Este directivo se reclina en su silla ergonómica de diseño escandinavo —un trono de malla transpirable que cuesta más que el coche de mi primera novia y que promete salvarle las lumbares mientras el barco se hunde— e intenta filtrar el caos. Cree que está poniendo orden, pero hay una trampa termodinámica: el demonio necesita información para actuar, y el mero acto de obtener esa información genera más entropía de la que elimina. Cada vez que exige un reporte de «estado del proyecto» para calmar su ansiedad de control, provoca un tsunami de pánico en los departamentos inferiores, generando tres reuniones nuevas, dos malentendidos graves y un aumento del 20% en el consumo de ansiolíticos del equipo. El sistema se calienta. La temperatura sube. Y él, asfixiado por su propio intento de gestión, solo puede apretar los dientes en su torre de marfil.

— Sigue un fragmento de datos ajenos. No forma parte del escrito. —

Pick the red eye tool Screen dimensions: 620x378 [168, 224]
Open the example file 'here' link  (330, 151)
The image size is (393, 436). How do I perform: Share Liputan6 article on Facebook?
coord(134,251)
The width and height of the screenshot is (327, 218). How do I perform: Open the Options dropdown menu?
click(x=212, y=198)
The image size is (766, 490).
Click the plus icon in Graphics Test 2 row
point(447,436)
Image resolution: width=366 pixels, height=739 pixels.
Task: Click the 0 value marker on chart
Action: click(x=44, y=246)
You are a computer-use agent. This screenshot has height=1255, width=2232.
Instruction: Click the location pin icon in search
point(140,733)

Vaya pérdida de tiempo. Maldita sea mi suerte.
Disipación térmica
Al final, lo que llamamos «orden corporativo» no es más que una ilusión estadística mantenida a un coste energético insostenible. Mantenemos la estructura no porque sea eficiente, sino porque la alternativa —admitir que estamos a merced de fluctuaciones aleatorias y caprichos del mercado— es demasiado aterradora para el ego humano. Nos aferramos a la burocracia como si fuera un escudo térmico, ignorando que el escudo mismo se está fundiendo y goteando sobre nuestras cabezas.
La verdadera gestión no debería ser el intento paranoico de controlar cada partícula de información, sino el arte de saber cuánta energía estamos dispuestos a desperdiciar antes de que el motor gripe. Pero claro, explicarle esto a un consejo de administración es como intentar explicarle la belleza del silencio a un vendedor de seguros. Prefieren seguir comprando licencias de software que nadie sabe usar, acumulando chatarra digital como quien guarda pilas oxidadas en un cajón con la esperanza mágica de que recuperen su carga.
La próxima vez que estés en una sala de juntas y sientas que el aire se vuelve pesado, que las palabras pierden su significado y que el reloj de pared parece haberse detenido en un acto de piedad cronológica, no busques culpables. Es simplemente la segunda ley de la termodinámica cobrándose su peaje. Estamos quemando nuestro futuro para iluminar un presente que ya está muerto y enterrado bajo toneladas de procedimientos inútiles. Y mientras tanto, el café se enfría, la batería de tu portátil muere y nosotros, supuestos arquitectos del destino, seguimos discutiendo sobre el color de una celda de Excel.
Me vuelvo a casa. Que le den a todo.